Meteotemplate Forum

Hey Jachym,

The SSL train has left the station, thanks to Google and Mozilla, and it isn't coming back. At some point we need to heed the push for better browser security and embrace the transition to https for all web activity.

The Meteotemplate forum login looks like it passes credentials in clear text, as best as I can tell. If this is so, it isn't the standard and make us security conscious users a bit uncomfortable.

Those of us that want to make our meteotemplate websites fully secure without mixed content cannot do so as long as you use a non-secure link to meteotemplate.com in the footer. Chrome and Firefox loudly remind our visitors of the insecure content, and the browser protests will only grow louder as they put more and more pressure on web sites to have fully secure content.

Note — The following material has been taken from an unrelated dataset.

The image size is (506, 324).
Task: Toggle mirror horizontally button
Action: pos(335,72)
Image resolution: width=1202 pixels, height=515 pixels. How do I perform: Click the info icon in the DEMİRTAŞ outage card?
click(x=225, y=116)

So Jachym, what to do say about upgrading meteotemplate.com to secure communications?

Hi,
this was planned at the end of last yr before releasing v17 (which is ready for this), but because of reasons I do not want to talk about here it did not happen and it is unfortunately very unlikely it will in the near future. Otherwise I am a big fan of https, for example the website I created for my company recently uses https and it was one of the priorities

I discovered Meteotemplate is not SSL friendly yesterday when i started to use Cloudflare. Cloudflare has the option to switch SSL on and off but when its on, Meteotemplate would not update any data.
I use my friend's server to host my website and he recommended using cloudflare for better security. I asked him do we really need SSL as there were no issues before when we didn't use it and he said having SSL off is like leaving you're car running with the keys in and the doors open. Asking for trouble in other words.
I know Jachym is just too busy to introduce it anytime soon but will it become a must have in the future is the question.

Hi,
just to clarify

1. Meteotemplate IS https compatible - many users do use https, it is just my website at metotemplate.com that isnt, but you can run Meteotemplate as https on your page without issues (except for a few blocks/plugins where the data source is htttp, but that cant be solved frou our side)

2. introducing it is not difficult an the problem was not time

3. on websites where you dont enter any information (i.e. no form fields etc.) https is just for "good feeling". Using your comparison, having http on a website where there is no secure data being sent is like leaving your non-functional or empty car with keys in the door. In other words, there is nothing to protect really. The only thing that is sent via this non-secure protocol is for example the year you choose in the stats - which Im sure you will agree is not a private information. Meteotemplate does not have any form fields that would send anyone´s name, email, ID etc. Thats where you really need https. It is unfortunate that the browsers dont take this into account and confuse users.